### Objective
Put the lines of the listing into a numbered list, leaving out any blank lines.

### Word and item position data
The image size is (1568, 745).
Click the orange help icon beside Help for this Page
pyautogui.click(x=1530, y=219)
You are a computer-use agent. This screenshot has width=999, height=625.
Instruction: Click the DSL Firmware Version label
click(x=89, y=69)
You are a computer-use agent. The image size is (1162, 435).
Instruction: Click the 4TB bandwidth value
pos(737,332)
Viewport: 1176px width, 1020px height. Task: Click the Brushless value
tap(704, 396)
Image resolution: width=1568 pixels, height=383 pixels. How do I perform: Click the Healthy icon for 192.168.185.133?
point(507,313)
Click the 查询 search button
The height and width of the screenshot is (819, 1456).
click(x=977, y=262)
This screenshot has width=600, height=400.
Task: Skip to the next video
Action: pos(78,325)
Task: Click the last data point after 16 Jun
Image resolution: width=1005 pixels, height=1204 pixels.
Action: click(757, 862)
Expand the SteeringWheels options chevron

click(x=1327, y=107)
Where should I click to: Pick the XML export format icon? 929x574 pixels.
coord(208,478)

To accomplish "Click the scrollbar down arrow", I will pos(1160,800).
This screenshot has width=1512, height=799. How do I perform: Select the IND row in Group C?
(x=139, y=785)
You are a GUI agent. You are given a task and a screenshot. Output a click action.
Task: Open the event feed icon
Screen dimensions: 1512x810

### Answer below
1. The image size is (1568, 745).
2. Click the orange help icon beside Help for this Page
3. pyautogui.click(x=1530, y=219)
4. You are a computer-use agent. This screenshot has width=999, height=625.
5. Instruction: Click the DSL Firmware Version label
6. click(x=89, y=69)
7. You are a computer-use agent. The image size is (1162, 435).
8. Instruction: Click the 4TB bandwidth value
9. pos(737,332)
10. Viewport: 1176px width, 1020px height. Task: Click the Brushless value
11. tap(704, 396)
12. Image resolution: width=1568 pixels, height=383 pixels. How do I perform: Click the Healthy icon for 192.168.185.133?
13. point(507,313)
14. Click the 查询 search button
15. The height and width of the screenshot is (819, 1456).
16. click(x=977, y=262)
17. This screenshot has width=600, height=400.
18. Task: Skip to the next video
19. Action: pos(78,325)
20. Task: Click the last data point after 16 Jun
21. Image resolution: width=1005 pixels, height=1204 pixels.
22. Action: click(757, 862)
23. Expand the SteeringWheels options chevron
24. click(x=1327, y=107)
25. Where should I click to: Pick the XML export format icon? 929x574 pixels.
26. coord(208,478)
27. To accomplish "Click the scrollbar down arrow", I will pos(1160,800).
28. This screenshot has width=1512, height=799. How do I perform: Select the IND row in Group C?
29. (x=139, y=785)
30. You are a GUI agent. You are given a task and a screenshot. Output a click action.
31. Task: Open the event feed icon
32. Screen dimensions: 1512x810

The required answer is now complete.